Retired Col. Cedric Leighton cautioned that President Donald Trump is running the risk of rallying the Iranian people against the United States with his latest threats to kill them all.
In a TruthSocial post on Tuesday morning, Trump announced, "A whole civilization will die tonight, never to be brought back again." Trump set a deadline for 8 p.m. EDT on Tuesday. Iran has called on young people in the country to make a human chain around the power plants that Trump wants to strike.
"Actually, [it] kind of plays into the hands of the Iranian regime because they see their struggle for existence, their revolutionary struggle for existence as being an existential struggle against the forces of the West and against the forces of non-Shia Islam. They are, of course, the representatives they see as being the representatives of Shia Islam. And they believe that their job is to not only maintain their regime, but to spread their revolution and to spread the ideas of Shia Islam," the colonel said.
When Trump puts his threats in the context of attacking not just military targets, but describing the death of entire civilization, he gets "into their sandbox, and ... makes this a conflict between civilizations. And that's a really dangerous area to be in."
He said he hopes that Trump doesn't make good on the threat because it will only rally people against the United States.
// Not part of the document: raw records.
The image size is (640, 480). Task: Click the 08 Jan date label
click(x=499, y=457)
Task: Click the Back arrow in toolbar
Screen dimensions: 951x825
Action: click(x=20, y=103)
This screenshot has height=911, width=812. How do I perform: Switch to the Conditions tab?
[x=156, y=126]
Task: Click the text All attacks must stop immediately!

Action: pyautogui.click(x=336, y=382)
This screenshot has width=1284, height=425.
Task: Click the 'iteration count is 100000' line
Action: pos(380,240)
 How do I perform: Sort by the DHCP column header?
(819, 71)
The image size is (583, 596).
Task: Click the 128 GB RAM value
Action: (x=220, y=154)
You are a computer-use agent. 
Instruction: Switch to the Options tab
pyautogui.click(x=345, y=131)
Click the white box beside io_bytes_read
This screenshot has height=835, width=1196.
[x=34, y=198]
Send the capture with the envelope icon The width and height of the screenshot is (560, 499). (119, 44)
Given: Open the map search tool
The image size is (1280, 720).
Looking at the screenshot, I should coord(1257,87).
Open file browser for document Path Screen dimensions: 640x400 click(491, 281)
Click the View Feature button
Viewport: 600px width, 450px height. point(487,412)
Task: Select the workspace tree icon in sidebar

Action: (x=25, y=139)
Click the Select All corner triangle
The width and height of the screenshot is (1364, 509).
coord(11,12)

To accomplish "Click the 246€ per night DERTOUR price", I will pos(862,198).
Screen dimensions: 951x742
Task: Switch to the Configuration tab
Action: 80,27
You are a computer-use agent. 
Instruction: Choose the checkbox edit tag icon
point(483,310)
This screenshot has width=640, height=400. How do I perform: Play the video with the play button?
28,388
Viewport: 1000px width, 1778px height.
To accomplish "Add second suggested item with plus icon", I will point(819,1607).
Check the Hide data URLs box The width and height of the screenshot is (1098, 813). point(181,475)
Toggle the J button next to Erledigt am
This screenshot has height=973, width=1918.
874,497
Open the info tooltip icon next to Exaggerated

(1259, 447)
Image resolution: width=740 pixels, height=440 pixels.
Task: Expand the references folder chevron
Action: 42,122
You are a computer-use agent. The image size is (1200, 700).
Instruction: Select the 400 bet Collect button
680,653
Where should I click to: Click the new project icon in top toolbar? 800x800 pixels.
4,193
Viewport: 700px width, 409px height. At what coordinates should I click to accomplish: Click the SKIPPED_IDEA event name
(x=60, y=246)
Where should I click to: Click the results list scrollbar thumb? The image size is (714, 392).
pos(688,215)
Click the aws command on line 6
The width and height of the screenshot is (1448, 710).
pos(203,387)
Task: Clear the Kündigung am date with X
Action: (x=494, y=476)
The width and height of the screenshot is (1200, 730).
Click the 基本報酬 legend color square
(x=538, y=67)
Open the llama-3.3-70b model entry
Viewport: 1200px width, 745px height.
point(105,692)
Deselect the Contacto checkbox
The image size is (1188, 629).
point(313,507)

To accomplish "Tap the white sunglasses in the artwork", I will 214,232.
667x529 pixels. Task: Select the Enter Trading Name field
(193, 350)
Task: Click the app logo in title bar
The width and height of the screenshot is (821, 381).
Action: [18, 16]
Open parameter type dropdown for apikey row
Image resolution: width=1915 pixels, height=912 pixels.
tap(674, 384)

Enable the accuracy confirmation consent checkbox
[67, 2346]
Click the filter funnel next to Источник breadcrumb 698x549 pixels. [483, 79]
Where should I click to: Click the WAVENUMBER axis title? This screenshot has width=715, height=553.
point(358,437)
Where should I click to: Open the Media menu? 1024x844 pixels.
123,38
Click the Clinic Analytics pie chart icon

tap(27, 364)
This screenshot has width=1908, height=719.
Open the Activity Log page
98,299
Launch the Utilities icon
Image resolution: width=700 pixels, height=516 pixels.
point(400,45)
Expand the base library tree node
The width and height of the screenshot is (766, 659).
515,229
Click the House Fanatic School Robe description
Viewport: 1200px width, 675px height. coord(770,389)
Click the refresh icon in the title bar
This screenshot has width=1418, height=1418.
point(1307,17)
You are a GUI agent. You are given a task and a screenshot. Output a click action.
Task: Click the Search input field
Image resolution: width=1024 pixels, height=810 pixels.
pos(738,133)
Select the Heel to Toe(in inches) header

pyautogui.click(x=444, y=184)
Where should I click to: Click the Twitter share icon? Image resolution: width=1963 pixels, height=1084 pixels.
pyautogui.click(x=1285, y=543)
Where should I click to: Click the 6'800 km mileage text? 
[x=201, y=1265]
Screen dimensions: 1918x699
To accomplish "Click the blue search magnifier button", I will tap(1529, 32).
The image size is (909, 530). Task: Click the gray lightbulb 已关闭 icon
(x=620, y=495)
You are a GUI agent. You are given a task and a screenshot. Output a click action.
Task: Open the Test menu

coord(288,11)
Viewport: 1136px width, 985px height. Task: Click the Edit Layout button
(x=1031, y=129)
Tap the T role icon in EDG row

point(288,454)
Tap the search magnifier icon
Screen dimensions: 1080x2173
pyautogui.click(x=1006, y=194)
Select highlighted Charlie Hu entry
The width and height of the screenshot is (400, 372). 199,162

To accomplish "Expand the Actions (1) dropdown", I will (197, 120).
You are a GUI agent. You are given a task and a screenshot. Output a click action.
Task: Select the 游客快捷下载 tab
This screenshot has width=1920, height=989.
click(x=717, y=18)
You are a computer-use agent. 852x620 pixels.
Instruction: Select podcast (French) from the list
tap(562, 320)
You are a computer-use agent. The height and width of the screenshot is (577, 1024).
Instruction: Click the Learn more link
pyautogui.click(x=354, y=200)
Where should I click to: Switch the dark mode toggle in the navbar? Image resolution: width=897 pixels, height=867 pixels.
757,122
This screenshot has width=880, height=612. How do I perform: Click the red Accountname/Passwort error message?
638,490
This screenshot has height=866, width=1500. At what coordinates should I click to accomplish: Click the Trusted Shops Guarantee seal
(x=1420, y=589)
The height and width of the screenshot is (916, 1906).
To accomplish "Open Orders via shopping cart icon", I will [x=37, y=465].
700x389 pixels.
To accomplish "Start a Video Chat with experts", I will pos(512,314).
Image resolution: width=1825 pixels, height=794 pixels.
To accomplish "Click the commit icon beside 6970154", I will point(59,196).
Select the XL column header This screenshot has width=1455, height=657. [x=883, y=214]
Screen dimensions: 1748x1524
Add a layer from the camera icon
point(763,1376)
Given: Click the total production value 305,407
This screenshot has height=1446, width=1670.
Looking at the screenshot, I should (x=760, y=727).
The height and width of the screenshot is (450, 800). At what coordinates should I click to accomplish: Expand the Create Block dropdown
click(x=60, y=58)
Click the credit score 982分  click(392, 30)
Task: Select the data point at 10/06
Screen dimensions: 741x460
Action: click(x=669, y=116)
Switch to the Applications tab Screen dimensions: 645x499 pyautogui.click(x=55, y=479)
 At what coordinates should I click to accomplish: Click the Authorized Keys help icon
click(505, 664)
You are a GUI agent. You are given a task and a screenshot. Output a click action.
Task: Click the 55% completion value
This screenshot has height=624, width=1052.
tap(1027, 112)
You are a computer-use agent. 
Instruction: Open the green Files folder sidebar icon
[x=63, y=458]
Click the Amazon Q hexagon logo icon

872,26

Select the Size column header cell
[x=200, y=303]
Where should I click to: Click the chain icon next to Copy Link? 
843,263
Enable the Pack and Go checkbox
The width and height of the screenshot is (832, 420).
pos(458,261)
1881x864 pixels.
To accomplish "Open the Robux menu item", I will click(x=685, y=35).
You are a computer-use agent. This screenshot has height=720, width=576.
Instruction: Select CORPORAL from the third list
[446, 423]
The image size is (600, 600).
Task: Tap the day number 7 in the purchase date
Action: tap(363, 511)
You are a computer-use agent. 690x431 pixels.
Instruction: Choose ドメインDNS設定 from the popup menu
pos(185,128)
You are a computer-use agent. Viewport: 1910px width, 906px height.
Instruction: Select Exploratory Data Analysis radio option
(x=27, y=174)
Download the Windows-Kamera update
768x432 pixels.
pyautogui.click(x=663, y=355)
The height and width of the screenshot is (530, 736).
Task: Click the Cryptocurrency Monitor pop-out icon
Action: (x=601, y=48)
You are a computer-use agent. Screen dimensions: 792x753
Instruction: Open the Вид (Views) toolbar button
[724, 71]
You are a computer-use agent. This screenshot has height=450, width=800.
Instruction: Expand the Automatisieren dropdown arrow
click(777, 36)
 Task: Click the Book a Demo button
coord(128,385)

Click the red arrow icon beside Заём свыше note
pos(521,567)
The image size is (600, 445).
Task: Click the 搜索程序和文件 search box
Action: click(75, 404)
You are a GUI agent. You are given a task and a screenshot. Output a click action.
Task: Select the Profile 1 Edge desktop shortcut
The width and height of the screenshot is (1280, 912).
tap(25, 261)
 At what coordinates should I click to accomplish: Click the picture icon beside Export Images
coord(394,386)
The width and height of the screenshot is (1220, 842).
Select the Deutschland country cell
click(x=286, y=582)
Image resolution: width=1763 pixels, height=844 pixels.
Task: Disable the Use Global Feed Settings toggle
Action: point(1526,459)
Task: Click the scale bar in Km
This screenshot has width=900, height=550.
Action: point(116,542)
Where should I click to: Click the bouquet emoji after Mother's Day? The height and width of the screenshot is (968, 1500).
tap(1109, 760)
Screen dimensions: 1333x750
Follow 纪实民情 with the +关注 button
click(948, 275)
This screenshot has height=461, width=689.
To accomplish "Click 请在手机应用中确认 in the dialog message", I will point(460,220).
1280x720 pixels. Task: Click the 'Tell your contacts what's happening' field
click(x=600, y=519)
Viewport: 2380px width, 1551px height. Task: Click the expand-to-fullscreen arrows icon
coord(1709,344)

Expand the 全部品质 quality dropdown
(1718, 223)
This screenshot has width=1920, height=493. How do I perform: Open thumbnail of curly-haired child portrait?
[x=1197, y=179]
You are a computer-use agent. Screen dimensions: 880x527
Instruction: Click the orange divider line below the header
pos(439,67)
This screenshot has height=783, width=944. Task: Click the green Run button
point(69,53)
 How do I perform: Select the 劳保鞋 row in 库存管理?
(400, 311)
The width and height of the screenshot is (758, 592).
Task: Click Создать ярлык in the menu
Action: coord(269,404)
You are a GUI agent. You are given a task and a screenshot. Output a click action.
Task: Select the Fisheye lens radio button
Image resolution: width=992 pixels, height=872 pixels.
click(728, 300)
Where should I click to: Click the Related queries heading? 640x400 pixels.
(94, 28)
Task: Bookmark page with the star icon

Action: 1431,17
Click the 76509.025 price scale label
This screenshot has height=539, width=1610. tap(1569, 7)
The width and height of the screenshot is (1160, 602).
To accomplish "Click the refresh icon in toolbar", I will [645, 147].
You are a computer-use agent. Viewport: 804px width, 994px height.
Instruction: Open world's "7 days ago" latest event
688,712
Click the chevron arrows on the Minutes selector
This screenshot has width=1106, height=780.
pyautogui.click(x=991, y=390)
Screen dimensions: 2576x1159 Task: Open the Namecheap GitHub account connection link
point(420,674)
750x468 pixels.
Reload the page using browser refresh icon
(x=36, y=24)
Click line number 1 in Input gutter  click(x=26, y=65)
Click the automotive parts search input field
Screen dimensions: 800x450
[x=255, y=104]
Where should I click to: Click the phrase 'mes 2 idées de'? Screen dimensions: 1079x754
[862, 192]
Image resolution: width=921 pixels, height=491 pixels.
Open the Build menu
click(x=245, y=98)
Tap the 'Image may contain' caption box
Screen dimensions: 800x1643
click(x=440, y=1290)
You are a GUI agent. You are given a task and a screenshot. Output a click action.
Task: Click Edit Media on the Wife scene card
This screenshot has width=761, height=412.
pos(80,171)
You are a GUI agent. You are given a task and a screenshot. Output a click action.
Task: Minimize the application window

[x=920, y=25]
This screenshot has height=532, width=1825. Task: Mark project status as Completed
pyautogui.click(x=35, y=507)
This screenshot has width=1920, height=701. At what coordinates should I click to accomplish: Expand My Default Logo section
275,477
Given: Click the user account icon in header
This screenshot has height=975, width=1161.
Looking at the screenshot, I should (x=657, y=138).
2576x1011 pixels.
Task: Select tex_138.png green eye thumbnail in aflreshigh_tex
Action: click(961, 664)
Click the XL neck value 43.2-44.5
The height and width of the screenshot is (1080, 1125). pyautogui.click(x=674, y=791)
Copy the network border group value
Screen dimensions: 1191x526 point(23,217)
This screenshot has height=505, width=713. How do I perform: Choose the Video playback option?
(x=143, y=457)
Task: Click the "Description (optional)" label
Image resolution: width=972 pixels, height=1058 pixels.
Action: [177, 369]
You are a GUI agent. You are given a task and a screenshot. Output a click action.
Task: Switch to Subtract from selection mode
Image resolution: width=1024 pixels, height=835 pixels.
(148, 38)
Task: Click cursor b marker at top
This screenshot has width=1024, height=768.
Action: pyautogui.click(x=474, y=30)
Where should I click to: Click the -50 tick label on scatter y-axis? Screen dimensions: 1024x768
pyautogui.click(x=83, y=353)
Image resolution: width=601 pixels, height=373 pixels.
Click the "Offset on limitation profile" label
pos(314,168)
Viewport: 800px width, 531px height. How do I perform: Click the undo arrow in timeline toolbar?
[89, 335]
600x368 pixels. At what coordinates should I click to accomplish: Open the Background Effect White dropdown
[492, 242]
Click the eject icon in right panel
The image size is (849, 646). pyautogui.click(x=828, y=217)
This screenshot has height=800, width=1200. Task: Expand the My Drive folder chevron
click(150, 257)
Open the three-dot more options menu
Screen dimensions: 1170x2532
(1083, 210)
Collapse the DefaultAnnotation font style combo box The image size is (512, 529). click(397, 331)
"So if you see large number of civilian casualties, that then creates a real problem for the U.S. We already have a public relations problem in the world," Leighton explained. "This is going to exacerbate that, and it's going to make it really difficult for us to pull ourselves back from this."
He cited a recent comment from Qatar's Foreign Minister, Majed Al Ansari, "We have been warning since 2023 that escalation, left unchecked, will get us into a situation where it cannot be controlled. And we are very close to that point. This is why we have been urging all parties to find a resolution out of this — to find a way of ending this war before it spirals out of control."
Leighton echoed the sentiment of all parties stepping back.
"Because if we don't, it not only exists the collapse of Iran potentially, which of course seems to be the goal of the administration's efforts, but it also risks the collapse of a lot of the Gulf economies in the Arab Gulf states. And that is something we don't want to have happen," he said.